### Work instruction
Output exactly the lines of the listing below that run from the line with "Task: Switch to the PROBLEMS panel tab" through the line with "Task: Select the Mapas map tool". No pictures.

### Information given
──────────────────────────────

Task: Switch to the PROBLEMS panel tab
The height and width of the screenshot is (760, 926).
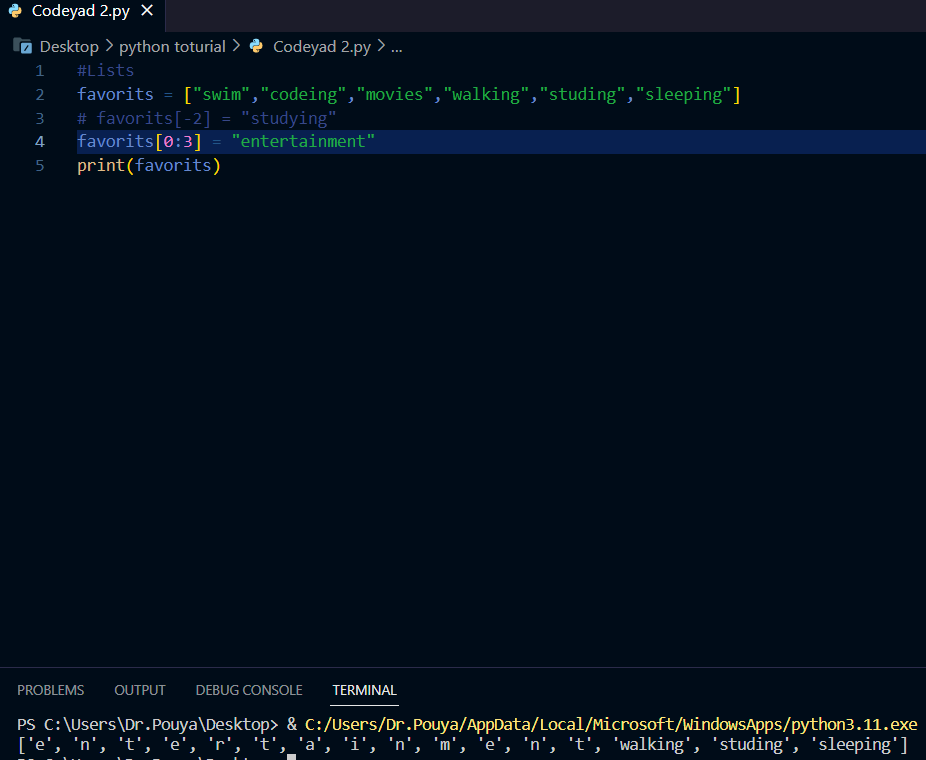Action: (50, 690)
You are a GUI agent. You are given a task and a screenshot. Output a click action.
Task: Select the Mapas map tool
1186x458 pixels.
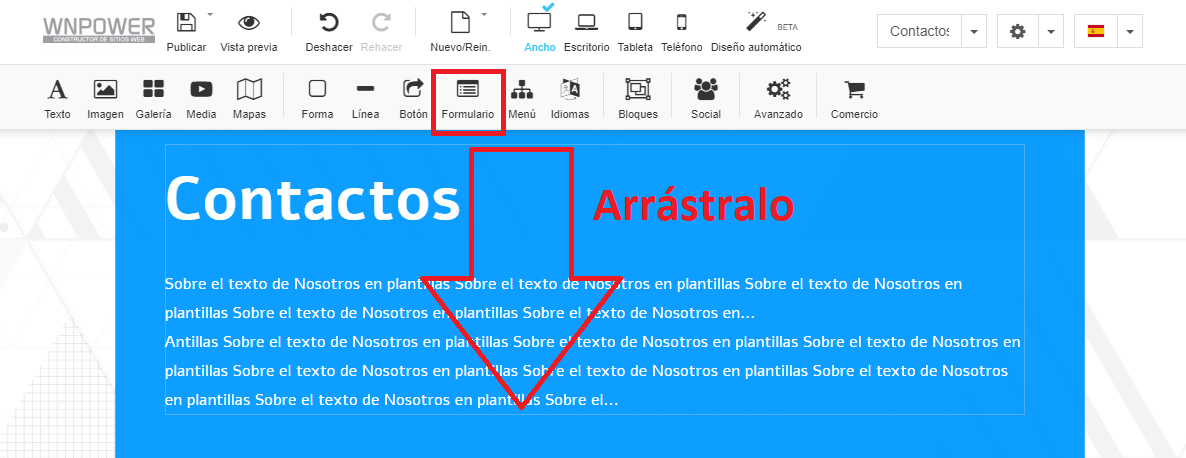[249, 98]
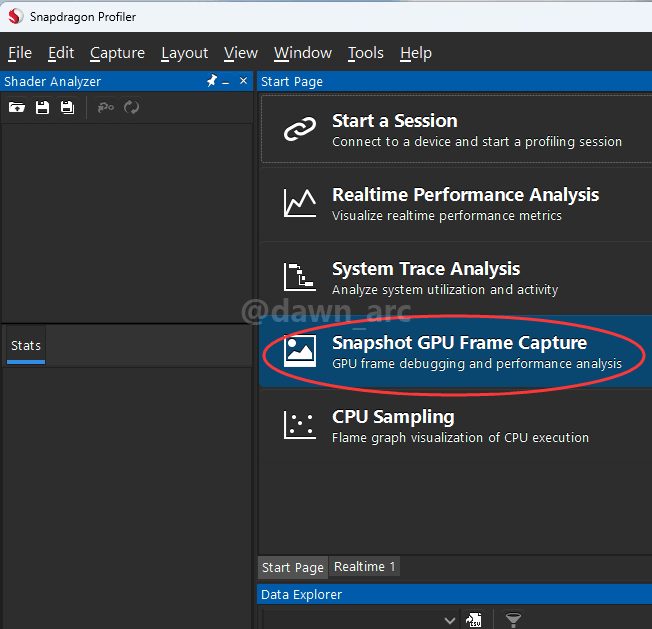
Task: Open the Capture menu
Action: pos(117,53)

──────────────────────────────

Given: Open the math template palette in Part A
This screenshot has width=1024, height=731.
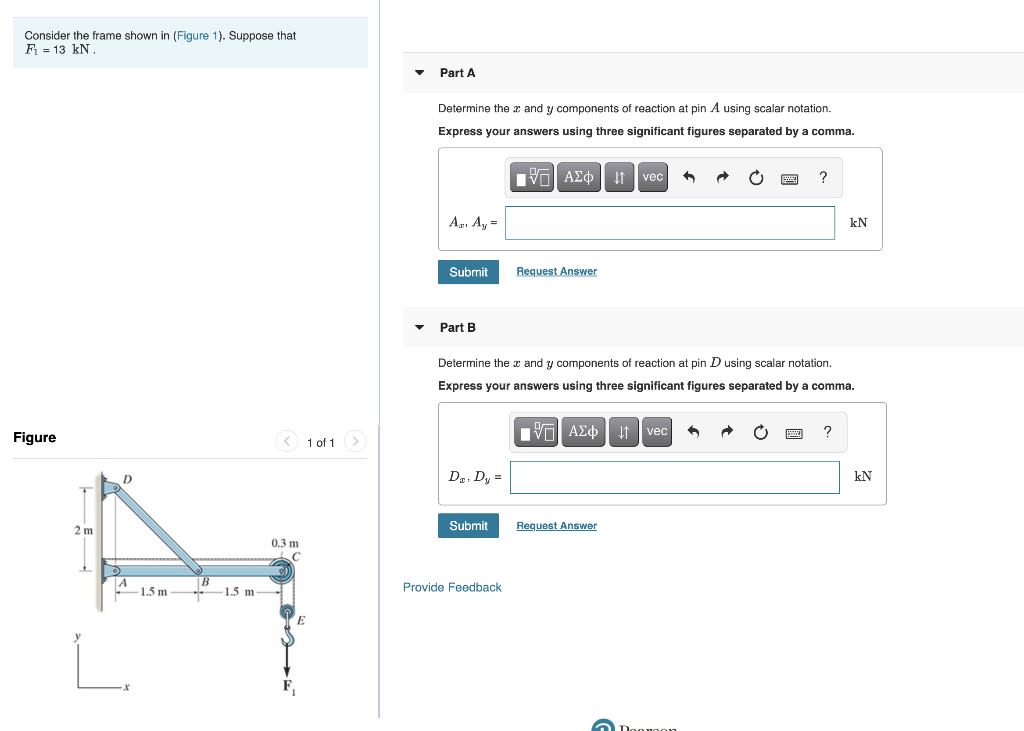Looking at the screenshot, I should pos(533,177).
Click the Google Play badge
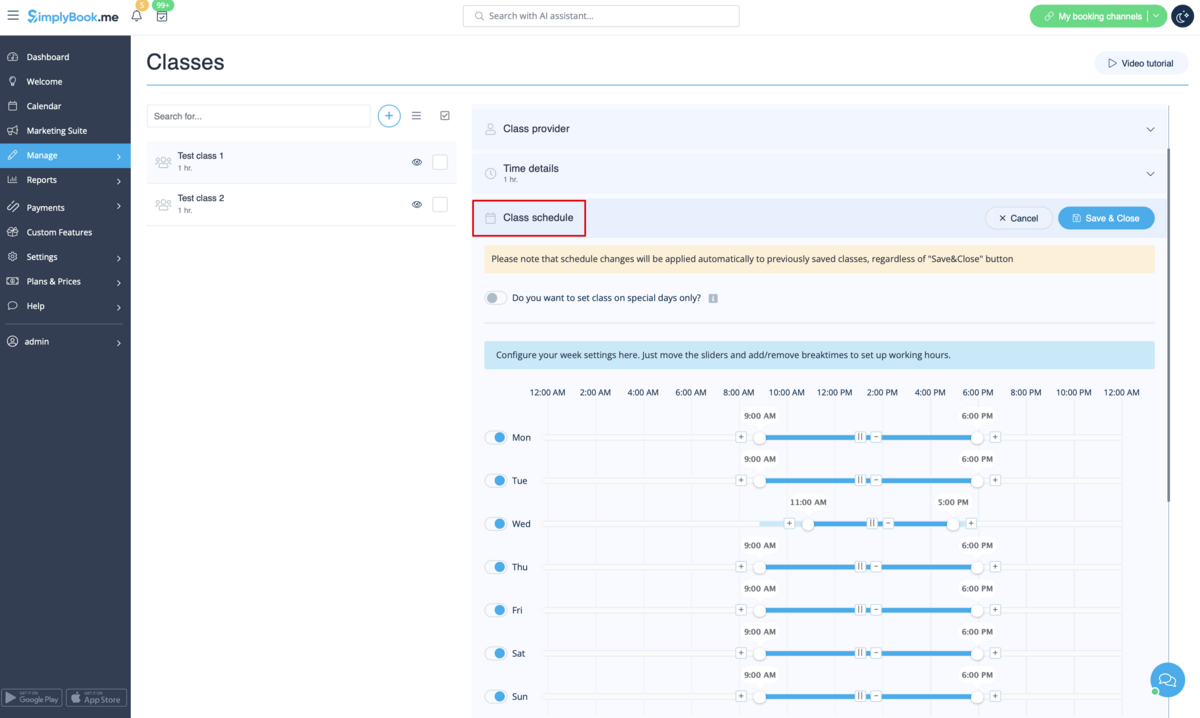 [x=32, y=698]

──────────────────────────────

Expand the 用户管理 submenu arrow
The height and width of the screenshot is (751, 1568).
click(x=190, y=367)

──────────────────────────────

### Exercise output
Task: Switch to the PROBLEMS panel tab
The height and width of the screenshot is (760, 926).
Action: (50, 690)
You are a GUI agent. You are given a task and a screenshot. Output a click action.
Task: Select the Mapas map tool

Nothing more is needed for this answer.